Jede Einweg-Puff trägt eine Lithium-Batterie, Kunststoff und elektronische Komponenten in sich… für eine Lebensdauer von wenigen Tagen. Was passiert, wenn man auf wiederaufladbar umsteigt? Vergleichen wir, mit Zahlen.
Die wahren Kosten einer Einweg-Puff
Eine Einweg-Puff bedeutet: eine neue Batterie, die jedes Mal weggeworfen wird. Ein regelmässiger Dampfer kann mehrere pro Woche verbrauchen: ebenso viele entsorgte Elektrogeräte, mit dem Lithium und den Metallen, die sie enthalten.
Was das Wiederaufladbare ändert
Ein wiederaufladbares Modell behält dieselbe Batterie über Monate, sogar Jahre. Man ersetzt nur den Verdampferkopf und das E-Liquid, weit leichtere Elemente als ein komplettes Gerät.
- Weniger entsorgte Batterien: Der wichtigste Posten sinkt drastisch.
- Weniger Kunststoff: Eine E-Liquid-Flasche ersetzt Dutzende von Einweg-Hüllen.
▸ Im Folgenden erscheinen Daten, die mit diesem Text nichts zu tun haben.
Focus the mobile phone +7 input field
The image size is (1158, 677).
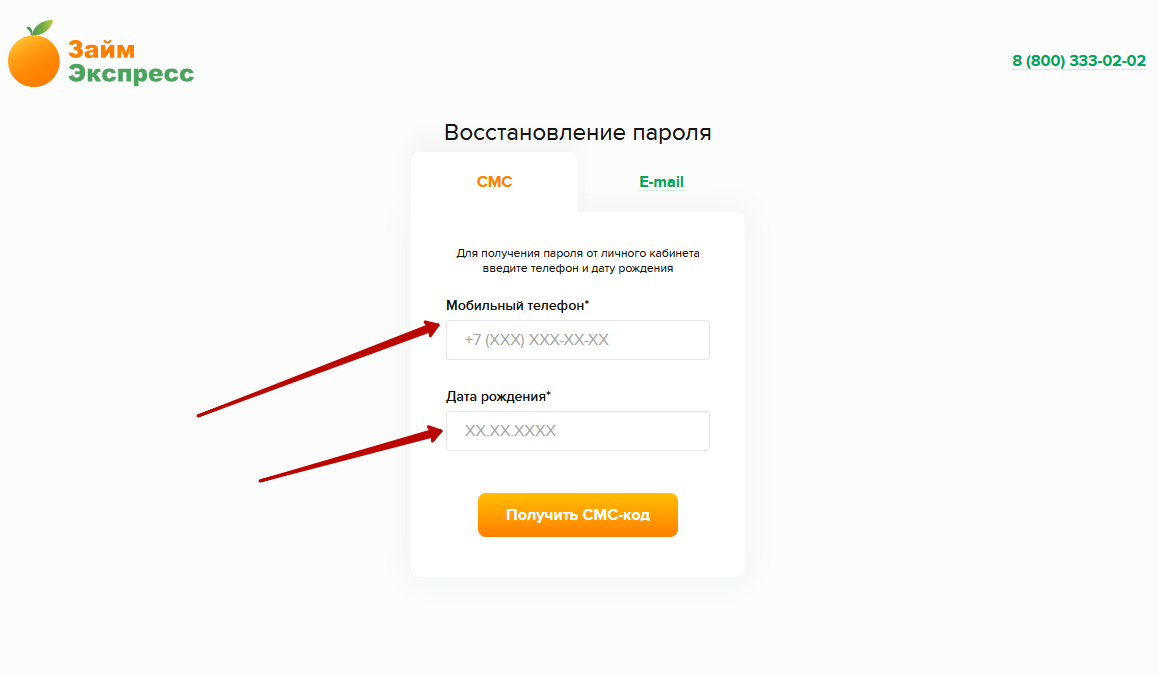coord(578,340)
- Weniger Transport und Verpackung: Man kauft vor allem Liquid nach, kompakt und leicht.
Auf Dauer reduziert das Wiederaufladbare den Elektroschrott deutlich gegenüber dem Einweg. Es ist der ökologische Hebel Nr. 1 für einen regelmässigen Dampfer.
Hat Einweg noch einen Sinn?
Ja, punktuell: um eine Geschmacksrichtung zu testen, als Aushilfe oder für sehr gelegentlichen Gebrauch. Wichtig ist dann, sie richtig zu recyceln — niemals in den Hausmüll.
Ohne Komplikationen auf wiederaufladbar umsteigen
Aktuelle Modelle sind einfach: Aufladen per USB-C, Verdampferkopf in Sekunden wechseln. Mehr dazu in unseren 7 Tipps zur Reduzierung des Dampf-Abfalls.
Weniger Abfall, oft günstiger im Gebrauch: Ökologie und Geldbeutel gehen hier in dieselbe Richtung.